<<<<
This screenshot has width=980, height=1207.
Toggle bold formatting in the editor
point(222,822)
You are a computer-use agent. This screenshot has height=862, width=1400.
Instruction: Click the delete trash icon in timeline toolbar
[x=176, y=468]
>>>>
EXERCISE GOAL -
Where does the word "width" show up in the material? Copy out each line that has it.

EXPECTED ANSWER -
This screenshot has width=980, height=1207.
You are a computer-use agent. This screenshot has height=862, width=1400.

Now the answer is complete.